Friday morning Hannah had an even higher fever (got to over 103 degrees at one point), so after a phone consultation with Dr. Fox we took her to Sumner Regional Medical Center, the hospital in Gallatin. They took good care of us, but they obviously weren't really set up to handle little folks. They took chest X-rays, along with blood tests, and confirmed that Hannah had pneumonia. It was relatively little, involving a relatively small part of a lung, so we had "caught" it early. They gave her some antibiotic through an IV (she's already had more IVs than Dad has had his whole life), and called an ambulance to take her to Vanderbilt Children's Hospital (because they're a teaching hospital that specializes in children, and therefore more likely to be familiar with chromosome disorders). So she has had her first ambulance ride (something neither of her parents has ever done as the guest of honor).

The Vanderbilt folks were just wonderful. She went straight into a well-furnished and well-supplied ER room with lots of attention from two nurses and two doctors. She was transferred upstairs to a beautiful private room that was more like an apartment than a hospital room. The new children's hospital has only been open since January, and compared to the physical setting we were used to at East Tennessee Children's Hospital, it was luxurious. (ETCH is going through a renovation and expansion, and we hope it turns out similar to Vandy's.)

The quality of care rivaled ETCH's also, so we feel fortunate that Hannah has had excellent care at two children's hospitals. The doctors and nurses took great care of Hannah, and equally great care of Dad, who stayed with Hannah, making sure he was kept up to date, and that his food and personal care needs were taken care of. (Since we went to ER at Sumner and then straight to Vandy, Dad had no chance to go to the motel room and get his overnight stuff.)

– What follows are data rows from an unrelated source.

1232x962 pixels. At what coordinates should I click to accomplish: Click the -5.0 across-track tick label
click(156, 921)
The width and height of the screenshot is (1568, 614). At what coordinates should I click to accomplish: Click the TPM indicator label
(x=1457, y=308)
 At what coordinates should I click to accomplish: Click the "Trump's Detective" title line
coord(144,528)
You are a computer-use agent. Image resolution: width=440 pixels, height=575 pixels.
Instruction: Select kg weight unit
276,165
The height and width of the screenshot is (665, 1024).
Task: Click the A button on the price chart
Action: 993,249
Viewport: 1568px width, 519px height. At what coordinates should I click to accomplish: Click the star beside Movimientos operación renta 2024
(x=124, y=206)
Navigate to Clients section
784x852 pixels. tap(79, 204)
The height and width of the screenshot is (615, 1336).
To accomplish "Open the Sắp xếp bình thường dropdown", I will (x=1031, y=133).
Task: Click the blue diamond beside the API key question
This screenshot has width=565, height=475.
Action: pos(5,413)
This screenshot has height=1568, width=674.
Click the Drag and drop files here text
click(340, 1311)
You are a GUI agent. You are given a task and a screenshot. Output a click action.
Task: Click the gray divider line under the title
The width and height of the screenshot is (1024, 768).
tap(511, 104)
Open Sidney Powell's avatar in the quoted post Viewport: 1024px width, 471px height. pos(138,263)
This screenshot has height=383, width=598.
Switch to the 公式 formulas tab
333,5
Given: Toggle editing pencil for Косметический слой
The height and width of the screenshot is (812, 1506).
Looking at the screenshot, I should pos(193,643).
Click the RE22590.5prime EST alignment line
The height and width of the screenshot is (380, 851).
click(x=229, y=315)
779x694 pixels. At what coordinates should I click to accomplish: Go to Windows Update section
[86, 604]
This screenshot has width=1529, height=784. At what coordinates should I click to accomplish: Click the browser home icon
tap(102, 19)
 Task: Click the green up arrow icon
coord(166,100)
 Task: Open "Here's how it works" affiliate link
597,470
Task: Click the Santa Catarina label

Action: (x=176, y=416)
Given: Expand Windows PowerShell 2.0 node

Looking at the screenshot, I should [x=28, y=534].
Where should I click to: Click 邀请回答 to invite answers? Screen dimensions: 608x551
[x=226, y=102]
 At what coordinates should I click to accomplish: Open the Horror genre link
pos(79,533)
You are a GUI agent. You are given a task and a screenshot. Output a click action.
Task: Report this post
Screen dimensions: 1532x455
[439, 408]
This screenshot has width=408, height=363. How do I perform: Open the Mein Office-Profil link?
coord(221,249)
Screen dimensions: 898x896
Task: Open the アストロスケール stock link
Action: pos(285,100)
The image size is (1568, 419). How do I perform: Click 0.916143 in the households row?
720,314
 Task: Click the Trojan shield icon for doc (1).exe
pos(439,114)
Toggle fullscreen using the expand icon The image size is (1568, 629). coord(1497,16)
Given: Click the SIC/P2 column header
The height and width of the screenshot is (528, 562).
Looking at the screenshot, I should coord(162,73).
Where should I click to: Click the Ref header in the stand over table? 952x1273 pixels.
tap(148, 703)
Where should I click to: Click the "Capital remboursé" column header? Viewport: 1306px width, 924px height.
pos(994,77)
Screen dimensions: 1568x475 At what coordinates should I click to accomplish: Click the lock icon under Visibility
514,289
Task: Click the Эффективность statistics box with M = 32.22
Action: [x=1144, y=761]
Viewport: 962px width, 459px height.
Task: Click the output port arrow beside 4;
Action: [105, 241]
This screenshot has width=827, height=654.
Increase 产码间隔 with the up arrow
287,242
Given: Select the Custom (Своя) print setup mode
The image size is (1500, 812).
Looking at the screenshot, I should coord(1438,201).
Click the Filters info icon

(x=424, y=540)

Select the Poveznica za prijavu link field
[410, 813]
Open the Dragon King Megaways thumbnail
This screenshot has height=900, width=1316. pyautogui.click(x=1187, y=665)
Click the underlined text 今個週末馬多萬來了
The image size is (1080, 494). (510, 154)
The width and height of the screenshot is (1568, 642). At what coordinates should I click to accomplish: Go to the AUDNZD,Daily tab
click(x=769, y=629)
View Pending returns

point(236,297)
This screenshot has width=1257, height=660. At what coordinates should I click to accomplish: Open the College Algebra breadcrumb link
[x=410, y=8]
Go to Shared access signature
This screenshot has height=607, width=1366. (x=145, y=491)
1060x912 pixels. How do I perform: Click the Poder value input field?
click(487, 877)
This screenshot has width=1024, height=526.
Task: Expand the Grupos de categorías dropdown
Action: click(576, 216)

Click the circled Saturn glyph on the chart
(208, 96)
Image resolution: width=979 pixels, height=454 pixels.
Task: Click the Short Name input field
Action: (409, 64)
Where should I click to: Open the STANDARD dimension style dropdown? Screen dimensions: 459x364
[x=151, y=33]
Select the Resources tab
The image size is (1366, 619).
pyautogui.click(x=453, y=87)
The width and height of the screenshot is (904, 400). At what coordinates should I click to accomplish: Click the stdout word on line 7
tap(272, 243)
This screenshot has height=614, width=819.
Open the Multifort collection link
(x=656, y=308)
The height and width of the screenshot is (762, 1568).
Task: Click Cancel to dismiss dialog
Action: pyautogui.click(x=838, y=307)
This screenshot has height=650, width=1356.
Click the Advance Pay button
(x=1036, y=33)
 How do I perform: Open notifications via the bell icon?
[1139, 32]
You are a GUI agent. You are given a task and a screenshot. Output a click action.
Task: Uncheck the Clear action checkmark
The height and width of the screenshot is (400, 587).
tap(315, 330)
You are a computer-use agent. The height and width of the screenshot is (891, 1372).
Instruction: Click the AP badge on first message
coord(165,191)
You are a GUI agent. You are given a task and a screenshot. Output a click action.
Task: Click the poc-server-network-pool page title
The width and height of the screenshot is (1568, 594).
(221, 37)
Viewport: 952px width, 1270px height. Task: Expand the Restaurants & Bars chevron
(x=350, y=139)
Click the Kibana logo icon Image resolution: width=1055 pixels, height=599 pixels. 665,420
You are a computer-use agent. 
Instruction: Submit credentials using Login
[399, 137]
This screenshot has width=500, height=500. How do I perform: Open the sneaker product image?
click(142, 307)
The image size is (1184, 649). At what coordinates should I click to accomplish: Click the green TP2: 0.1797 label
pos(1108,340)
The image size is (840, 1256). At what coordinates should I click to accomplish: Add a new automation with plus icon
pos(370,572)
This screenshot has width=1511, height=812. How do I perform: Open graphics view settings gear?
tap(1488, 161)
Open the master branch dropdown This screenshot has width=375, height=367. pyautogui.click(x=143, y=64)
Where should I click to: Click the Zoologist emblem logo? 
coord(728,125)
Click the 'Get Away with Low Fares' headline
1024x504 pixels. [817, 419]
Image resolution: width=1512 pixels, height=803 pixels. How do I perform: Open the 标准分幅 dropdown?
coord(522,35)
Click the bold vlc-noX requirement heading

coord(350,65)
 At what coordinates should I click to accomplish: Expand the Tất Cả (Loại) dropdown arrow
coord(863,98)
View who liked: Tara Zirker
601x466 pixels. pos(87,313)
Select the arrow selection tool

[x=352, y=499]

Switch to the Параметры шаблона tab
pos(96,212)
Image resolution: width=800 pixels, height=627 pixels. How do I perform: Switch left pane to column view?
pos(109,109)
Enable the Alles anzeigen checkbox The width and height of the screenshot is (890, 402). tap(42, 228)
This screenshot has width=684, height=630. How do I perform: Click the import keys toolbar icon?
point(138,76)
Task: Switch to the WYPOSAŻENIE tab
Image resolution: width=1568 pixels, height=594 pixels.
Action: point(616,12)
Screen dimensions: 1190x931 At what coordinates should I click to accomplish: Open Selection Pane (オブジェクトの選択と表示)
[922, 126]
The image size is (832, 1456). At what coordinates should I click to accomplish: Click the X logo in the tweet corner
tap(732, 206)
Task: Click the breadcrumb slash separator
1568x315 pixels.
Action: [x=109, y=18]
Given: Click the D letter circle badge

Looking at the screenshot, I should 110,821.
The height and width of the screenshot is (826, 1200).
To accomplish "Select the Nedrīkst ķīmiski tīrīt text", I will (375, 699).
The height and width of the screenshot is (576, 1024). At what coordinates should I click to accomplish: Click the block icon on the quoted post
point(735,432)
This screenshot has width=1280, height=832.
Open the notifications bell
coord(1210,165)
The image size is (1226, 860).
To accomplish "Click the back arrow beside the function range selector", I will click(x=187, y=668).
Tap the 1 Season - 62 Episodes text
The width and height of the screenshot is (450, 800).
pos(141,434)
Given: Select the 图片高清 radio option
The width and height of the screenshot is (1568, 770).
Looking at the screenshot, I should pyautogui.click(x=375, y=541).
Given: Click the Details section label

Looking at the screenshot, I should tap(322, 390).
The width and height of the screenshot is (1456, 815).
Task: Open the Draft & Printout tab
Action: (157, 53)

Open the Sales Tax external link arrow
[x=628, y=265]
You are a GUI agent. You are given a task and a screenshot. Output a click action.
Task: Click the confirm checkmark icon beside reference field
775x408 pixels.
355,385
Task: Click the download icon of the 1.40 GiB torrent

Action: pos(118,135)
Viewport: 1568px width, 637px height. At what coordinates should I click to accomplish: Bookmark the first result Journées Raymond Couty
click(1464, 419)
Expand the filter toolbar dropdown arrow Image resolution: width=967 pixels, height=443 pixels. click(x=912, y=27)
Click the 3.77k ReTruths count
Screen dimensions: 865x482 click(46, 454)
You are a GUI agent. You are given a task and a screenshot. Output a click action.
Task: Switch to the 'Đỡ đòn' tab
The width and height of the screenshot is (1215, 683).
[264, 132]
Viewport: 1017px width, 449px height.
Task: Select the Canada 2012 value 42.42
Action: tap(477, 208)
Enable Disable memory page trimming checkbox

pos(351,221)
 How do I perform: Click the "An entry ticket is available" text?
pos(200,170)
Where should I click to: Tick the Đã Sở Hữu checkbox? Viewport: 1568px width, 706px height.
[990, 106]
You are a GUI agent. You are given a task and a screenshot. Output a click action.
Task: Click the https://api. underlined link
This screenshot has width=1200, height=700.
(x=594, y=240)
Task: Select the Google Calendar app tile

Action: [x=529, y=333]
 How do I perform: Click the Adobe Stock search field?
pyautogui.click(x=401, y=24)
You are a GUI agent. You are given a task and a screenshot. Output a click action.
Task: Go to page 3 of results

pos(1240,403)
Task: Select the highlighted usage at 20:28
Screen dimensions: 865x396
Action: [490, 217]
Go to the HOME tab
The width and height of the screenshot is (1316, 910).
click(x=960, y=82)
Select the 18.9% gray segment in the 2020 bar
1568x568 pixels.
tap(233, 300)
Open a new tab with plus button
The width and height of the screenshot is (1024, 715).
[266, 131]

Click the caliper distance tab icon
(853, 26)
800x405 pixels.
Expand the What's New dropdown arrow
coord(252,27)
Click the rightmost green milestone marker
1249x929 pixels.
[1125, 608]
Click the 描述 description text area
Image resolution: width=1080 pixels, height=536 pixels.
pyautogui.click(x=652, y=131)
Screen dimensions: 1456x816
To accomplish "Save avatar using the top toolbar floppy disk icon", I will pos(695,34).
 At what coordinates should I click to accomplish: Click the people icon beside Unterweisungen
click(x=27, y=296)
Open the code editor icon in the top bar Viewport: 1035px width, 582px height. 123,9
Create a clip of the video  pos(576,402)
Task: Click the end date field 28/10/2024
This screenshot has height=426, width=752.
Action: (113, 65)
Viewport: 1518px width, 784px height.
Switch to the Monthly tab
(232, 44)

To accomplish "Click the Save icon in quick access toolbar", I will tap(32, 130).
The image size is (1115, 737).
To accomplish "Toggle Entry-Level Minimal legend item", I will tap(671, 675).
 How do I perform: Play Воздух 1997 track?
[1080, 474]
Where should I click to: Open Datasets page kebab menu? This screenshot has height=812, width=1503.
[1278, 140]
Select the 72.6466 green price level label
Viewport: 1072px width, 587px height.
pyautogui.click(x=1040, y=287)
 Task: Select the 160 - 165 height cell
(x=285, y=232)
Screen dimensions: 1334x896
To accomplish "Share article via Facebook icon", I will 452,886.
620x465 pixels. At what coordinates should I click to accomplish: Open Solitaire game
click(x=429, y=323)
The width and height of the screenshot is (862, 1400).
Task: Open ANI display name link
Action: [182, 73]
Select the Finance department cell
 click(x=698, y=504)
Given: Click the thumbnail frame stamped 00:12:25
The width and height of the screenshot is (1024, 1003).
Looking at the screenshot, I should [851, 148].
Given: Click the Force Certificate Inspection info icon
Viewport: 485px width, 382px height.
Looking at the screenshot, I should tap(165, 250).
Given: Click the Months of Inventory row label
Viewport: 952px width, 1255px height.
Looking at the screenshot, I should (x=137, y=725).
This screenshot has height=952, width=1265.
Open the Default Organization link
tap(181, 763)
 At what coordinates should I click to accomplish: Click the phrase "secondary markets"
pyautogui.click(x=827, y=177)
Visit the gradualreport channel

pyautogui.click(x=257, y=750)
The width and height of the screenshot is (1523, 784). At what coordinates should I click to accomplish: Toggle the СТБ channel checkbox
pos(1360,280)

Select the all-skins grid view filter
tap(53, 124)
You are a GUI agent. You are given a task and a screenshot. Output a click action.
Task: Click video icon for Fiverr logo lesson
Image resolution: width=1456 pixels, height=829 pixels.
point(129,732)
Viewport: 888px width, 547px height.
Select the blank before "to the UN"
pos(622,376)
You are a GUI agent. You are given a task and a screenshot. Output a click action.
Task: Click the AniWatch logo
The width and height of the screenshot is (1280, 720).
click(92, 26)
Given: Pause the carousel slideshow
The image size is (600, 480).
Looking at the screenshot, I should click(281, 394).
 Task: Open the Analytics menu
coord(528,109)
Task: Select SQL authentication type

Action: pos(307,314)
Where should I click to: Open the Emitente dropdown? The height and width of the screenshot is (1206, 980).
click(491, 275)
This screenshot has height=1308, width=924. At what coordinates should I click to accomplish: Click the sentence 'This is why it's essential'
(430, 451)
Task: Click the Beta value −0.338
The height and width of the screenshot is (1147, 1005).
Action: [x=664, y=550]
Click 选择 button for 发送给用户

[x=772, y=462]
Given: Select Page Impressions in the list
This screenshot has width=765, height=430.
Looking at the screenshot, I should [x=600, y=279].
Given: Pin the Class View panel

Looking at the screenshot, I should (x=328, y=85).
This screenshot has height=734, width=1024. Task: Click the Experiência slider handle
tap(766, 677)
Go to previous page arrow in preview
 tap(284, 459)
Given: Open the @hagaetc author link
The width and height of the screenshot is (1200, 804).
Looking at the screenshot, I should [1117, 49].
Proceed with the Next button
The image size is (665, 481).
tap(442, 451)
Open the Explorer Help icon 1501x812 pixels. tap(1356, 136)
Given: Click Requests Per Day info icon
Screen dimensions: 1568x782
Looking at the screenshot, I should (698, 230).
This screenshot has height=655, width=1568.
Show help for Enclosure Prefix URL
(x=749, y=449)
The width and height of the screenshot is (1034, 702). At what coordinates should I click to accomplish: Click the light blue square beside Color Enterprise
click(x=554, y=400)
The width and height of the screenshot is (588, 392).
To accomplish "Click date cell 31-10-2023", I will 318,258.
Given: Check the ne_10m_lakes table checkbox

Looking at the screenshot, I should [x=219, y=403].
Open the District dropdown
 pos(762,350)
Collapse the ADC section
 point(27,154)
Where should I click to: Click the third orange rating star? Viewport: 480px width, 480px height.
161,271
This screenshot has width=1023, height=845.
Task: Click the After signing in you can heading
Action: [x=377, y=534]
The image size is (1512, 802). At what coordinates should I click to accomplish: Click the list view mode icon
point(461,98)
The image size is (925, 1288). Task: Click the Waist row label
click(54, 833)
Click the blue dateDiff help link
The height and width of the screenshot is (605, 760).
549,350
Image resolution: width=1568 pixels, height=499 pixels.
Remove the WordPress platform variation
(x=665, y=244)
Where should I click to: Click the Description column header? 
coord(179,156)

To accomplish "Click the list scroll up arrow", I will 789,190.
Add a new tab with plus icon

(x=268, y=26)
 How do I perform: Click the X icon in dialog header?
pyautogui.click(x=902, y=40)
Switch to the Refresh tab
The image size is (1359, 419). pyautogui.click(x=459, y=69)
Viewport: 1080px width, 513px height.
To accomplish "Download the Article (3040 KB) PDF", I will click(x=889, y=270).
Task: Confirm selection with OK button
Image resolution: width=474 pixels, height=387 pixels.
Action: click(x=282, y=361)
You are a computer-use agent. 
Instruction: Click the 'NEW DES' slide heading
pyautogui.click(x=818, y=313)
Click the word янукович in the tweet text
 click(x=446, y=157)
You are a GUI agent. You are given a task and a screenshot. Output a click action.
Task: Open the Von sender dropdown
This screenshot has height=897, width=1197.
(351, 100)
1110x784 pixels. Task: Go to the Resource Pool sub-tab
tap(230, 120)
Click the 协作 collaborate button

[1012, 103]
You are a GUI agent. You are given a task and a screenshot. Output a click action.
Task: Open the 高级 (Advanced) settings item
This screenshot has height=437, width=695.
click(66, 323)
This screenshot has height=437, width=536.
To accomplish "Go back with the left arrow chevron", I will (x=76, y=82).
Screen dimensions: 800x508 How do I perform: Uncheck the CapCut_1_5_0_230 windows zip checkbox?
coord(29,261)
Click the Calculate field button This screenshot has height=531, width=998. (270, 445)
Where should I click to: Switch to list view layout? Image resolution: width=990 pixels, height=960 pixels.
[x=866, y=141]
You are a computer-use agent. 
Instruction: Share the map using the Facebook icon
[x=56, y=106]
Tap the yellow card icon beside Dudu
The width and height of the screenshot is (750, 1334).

Janet went with Zach to his dad's memorial service, which was stressful on both of them, but it sounds like Craig had a beautiful service, and Zach did well. Despite the circumstances, it was good to visit with Craig's cousin Pat and her husband Tom as we cemented one of those odd relationships that characterize 21st century families. When we got home, we planted a tree in Craig's honor. Janet will tell you a bit more about that.

Anyway, Hannah got several doses of IV antibiotic, and then on Saturday they told us that she was stable enough that she could go home and us continue treatment with oral antibiotics.

The trip home was a bit hard on her, but she did well, and is getting several days of at-home pampering. As I write this, she is sleeping. When she sleeps, she breathes so comfortably and quietly. When she wakes, she coughs up a lot of stuff that we suction out--nasty sounding, but actually progress because she is getting the "stuff" out of her lungs.

Taking care of her has taken almost every waking minute since Thursday, but overall she has been so sweet about it. Of course, the antibiotics cause diarrhea, so just the "normal" care is taking a lot more time. But she continues to progress despite all this. For instance, on the way home she grabbed the tube that comes from her feeding bag several times (no danger of pulling it out--it was the end that comes out of the bag) and tugged around on it like it was a little balloon. She was obviously doing it on purpose, and looking at the bag as she jerked it around. Her "piano playing" continues to get more purposive also, as she pushes the button on her little five-button keyboard that hangs in her crib. With good support from our "team" and her own resiliency, Hannah is overcoming her challenges, and we are very grateful for all of it.